Picture the scene—you’ve braved the cold to go for a special afternoon tea experience at one of London’s finest, most beautiful hotels, a treat amidst the often hard work motherhood presents. You get dressed up, you dress the baby, and you look forward to the whole experience for weeks. You relish the finery, the baby-sick-free upholstery, the twinkling lights of the chandeliers. You feel like the old you.
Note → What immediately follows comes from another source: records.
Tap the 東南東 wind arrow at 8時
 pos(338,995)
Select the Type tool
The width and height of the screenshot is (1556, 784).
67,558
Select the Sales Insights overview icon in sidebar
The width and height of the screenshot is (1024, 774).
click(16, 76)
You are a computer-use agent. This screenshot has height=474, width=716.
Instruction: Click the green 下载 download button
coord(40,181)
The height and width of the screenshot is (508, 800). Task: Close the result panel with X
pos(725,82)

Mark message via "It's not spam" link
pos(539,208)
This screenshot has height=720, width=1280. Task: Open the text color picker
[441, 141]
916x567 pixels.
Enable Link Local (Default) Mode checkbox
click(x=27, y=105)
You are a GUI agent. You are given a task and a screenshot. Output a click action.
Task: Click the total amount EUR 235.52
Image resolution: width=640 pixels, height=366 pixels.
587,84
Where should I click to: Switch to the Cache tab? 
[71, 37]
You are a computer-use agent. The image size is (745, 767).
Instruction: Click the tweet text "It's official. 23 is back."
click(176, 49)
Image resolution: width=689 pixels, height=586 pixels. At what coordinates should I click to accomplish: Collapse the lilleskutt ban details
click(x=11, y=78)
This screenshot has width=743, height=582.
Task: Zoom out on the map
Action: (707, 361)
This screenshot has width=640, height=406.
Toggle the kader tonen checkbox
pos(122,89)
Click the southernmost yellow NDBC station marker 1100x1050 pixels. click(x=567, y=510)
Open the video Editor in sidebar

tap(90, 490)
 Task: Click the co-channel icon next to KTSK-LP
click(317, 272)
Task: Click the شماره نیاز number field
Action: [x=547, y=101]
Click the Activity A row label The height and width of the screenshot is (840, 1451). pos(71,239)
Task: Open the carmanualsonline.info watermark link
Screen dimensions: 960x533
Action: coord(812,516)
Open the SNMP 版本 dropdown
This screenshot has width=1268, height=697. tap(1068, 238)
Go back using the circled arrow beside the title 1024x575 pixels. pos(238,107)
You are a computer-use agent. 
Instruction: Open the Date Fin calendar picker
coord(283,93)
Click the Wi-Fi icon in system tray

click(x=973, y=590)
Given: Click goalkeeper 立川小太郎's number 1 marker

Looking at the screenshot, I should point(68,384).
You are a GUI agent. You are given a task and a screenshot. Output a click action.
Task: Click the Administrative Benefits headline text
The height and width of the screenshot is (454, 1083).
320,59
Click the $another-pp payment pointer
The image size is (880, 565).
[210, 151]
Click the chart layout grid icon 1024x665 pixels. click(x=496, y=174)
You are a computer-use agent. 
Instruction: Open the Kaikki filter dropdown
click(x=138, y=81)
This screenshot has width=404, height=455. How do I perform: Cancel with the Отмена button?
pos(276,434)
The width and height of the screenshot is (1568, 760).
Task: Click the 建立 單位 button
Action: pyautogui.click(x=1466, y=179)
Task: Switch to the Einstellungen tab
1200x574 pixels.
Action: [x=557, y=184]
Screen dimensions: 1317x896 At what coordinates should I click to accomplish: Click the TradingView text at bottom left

Then just as you’re feeding your baby someone points out you should cover up a bit where so many other people are trying to enjoy their food, where bare breasts simply aren’t welcome. This is what happened just a few weeks ago when a mother was told to use a napkin to cover her breast and feeding baby whilst having tea at Claridge’s. It’s caused quite a furore—days later over forty protesters returned to the hotel to breastfeed their babies outside. Some have weighed in suggesting women find somewhere private to feed; others have defended a woman’s right to feed wherever she pleases.
It might sound a bit weird, but I never once considered where I might feed my baby and who may or may not enjoy the view. That’s not to say I am militant on the subject—I wasn’t flouting tradition or proving a point to anyone—I was just too tired and feeding on demand too often to be choosy about venue. I did sometimes use an oversized muslin to keep her snug (she was a September baby) or to shut out some noise and light when she was feeling sleepy, and for a while because I needed a shield to catch the sprays of milk before they hit the neighbouring table—not because I worried my nipples might upset someone. I felt incredibly lucky to be able to feed my daughter with few problems—that’s where thoughts on it all ended. But what would I have said if Claridge’s had asked me to cover up? I think I’d have done so and then felt angry when I got home and realised what had gone down. How can it be offensive? I honestly fail to see the problem.
But the publicity is a great thing in many ways. As long as it doesn’t make anyone more nervous to feed wherever they like, it could force the debate and show other restaurants that a request to cover up is unacceptable—a big “don’t go there” memo to anyone who had considered making anyone feeding uncomfortable. So well done, Claridge’s—the egg on your face might actually help us bare breasted women to feed without fear or shame.
Have you ever been publicly shamed for breastfeeding?